Assignment :: When the string "computer" appears in a line of the records, show the whole line.

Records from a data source
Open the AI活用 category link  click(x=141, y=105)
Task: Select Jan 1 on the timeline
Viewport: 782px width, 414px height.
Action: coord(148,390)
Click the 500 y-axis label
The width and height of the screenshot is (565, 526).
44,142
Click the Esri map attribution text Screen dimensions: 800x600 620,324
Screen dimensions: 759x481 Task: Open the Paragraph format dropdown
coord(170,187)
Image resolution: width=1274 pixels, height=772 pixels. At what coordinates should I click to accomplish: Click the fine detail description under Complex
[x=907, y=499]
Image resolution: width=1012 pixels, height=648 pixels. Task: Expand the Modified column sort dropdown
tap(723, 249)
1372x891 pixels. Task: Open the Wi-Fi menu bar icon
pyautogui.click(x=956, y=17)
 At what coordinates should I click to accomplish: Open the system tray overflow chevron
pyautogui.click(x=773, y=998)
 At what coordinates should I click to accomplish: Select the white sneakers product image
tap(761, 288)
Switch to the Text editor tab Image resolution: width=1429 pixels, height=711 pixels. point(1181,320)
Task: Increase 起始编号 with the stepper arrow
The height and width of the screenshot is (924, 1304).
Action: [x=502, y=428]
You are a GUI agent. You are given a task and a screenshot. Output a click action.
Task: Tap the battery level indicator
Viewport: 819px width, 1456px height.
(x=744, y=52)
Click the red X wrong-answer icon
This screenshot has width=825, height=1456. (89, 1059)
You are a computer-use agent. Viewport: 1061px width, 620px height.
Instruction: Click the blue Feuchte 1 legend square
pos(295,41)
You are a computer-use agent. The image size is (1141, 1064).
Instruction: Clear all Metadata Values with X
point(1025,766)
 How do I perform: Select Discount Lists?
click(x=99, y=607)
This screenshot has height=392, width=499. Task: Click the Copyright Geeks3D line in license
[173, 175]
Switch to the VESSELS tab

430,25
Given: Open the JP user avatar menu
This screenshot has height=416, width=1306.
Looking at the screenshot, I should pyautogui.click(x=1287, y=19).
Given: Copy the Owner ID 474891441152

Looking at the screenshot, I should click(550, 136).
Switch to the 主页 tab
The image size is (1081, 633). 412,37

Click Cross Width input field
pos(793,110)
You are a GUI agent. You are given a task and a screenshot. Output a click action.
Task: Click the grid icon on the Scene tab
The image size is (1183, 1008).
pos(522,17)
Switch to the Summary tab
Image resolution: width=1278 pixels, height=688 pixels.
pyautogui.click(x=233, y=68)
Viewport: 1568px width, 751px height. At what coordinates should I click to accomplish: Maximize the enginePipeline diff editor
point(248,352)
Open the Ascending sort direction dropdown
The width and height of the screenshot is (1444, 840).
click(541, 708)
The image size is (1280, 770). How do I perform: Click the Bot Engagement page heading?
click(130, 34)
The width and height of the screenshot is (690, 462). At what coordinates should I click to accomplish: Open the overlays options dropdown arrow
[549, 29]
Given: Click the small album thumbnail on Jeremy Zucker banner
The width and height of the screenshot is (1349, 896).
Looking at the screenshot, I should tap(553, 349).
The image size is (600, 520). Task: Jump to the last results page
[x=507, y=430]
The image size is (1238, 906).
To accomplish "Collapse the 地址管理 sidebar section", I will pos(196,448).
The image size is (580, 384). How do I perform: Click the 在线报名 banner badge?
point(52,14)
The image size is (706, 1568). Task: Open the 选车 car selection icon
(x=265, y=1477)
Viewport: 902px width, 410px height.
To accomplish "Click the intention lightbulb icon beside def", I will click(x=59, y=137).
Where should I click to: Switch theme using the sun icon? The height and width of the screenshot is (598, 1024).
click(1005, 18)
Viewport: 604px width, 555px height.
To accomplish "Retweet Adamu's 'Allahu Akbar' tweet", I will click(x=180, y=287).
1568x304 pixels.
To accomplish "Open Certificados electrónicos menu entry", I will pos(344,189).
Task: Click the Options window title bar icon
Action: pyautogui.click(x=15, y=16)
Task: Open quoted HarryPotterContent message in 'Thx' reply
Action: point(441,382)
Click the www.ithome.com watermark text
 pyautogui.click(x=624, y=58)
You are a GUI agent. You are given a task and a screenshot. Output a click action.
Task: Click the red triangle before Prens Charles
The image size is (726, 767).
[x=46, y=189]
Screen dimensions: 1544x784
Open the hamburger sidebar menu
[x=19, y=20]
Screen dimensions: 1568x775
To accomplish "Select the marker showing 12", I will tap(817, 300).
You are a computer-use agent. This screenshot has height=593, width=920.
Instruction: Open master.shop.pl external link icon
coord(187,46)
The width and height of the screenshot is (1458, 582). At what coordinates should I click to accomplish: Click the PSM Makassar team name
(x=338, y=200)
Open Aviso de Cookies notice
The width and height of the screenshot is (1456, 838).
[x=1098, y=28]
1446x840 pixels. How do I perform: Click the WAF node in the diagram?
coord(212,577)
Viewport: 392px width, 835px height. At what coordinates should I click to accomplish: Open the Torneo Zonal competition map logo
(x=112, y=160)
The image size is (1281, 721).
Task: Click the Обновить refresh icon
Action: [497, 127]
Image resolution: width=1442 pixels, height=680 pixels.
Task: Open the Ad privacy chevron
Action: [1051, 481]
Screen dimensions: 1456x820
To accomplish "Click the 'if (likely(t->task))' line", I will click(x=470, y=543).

Worked solution ::
You are a computer-use agent. Viewport: 1061px width, 620px height.
You are a computer-use agent. The image size is (1141, 1064).
You are a computer-use agent. This screenshot has height=593, width=920.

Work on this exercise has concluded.